WORK ORDER - In the entries below, find the line with "Task: Select the 2*3 Вт speakers value" and the line with "Viewport: 924px width, 579px height.". Return those two lines and all lines between them, exactly.

Segment Start: DATA RECORDS

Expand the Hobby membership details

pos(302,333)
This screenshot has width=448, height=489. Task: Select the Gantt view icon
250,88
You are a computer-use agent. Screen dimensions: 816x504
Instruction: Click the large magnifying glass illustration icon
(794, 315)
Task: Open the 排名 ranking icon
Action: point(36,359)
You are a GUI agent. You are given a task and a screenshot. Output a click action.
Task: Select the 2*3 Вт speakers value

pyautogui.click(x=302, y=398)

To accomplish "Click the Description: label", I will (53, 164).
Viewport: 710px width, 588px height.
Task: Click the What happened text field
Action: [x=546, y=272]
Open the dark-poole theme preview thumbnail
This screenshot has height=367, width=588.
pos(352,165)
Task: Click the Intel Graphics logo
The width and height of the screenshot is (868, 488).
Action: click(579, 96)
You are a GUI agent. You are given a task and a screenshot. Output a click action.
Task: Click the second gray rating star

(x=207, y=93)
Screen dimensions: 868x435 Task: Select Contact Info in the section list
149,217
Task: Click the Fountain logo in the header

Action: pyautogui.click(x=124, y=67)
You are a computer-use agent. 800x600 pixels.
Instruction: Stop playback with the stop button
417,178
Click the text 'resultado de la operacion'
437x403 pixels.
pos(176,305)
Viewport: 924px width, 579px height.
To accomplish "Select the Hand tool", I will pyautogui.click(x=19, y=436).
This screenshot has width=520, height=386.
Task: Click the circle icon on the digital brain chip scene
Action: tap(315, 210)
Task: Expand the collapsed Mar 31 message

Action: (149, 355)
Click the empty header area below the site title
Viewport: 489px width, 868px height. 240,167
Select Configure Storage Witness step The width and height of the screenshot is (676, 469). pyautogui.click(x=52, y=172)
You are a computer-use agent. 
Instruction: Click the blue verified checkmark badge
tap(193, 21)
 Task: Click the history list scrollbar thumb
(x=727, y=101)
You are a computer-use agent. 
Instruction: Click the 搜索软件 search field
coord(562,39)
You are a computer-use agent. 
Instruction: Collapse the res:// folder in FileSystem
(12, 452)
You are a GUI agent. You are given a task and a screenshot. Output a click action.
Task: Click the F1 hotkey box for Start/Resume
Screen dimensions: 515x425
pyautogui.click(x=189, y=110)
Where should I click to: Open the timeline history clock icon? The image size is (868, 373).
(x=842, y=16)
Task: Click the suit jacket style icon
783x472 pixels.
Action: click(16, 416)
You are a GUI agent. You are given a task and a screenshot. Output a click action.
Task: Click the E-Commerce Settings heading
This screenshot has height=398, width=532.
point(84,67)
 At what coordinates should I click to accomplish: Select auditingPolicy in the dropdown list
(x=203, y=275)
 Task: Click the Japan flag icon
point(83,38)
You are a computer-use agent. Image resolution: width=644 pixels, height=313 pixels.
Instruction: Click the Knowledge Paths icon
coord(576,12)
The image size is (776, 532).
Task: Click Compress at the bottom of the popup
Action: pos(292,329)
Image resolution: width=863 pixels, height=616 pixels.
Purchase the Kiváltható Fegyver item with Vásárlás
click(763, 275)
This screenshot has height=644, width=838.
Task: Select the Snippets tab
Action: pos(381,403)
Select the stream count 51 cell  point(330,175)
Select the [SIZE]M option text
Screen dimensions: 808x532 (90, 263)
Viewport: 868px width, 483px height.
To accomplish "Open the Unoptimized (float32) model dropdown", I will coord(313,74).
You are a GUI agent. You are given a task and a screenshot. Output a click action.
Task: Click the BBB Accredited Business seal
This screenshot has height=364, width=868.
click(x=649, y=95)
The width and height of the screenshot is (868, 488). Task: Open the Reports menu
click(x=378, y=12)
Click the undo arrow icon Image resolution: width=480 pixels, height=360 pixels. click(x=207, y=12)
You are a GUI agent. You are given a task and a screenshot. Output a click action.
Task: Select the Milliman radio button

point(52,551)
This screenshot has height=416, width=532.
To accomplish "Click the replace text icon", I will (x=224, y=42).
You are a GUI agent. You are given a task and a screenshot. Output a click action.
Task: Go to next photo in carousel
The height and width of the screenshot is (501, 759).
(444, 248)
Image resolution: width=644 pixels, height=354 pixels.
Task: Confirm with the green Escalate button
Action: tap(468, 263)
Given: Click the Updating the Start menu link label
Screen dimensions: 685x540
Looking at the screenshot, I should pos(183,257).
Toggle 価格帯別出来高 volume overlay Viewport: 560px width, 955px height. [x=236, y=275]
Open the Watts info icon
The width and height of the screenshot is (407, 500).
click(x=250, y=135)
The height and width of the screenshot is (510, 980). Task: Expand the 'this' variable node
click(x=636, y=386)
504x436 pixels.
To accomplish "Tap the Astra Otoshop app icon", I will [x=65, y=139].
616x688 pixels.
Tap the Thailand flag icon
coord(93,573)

Segment End: DATA RECORDS

SOLUTION TO THIS EXERCISE -
Task: Select the 2*3 Вт speakers value

pyautogui.click(x=302, y=398)

To accomplish "Click the Description: label", I will (53, 164).
Viewport: 710px width, 588px height.
Task: Click the What happened text field
Action: [x=546, y=272]
Open the dark-poole theme preview thumbnail
This screenshot has height=367, width=588.
pos(352,165)
Task: Click the Intel Graphics logo
The width and height of the screenshot is (868, 488).
Action: click(579, 96)
You are a GUI agent. You are given a task and a screenshot. Output a click action.
Task: Click the second gray rating star

(x=207, y=93)
Screen dimensions: 868x435 Task: Select Contact Info in the section list
149,217
Task: Click the Fountain logo in the header

Action: pyautogui.click(x=124, y=67)
You are a computer-use agent. 800x600 pixels.
Instruction: Stop playback with the stop button
417,178
Click the text 'resultado de la operacion'
437x403 pixels.
pos(176,305)
Viewport: 924px width, 579px height.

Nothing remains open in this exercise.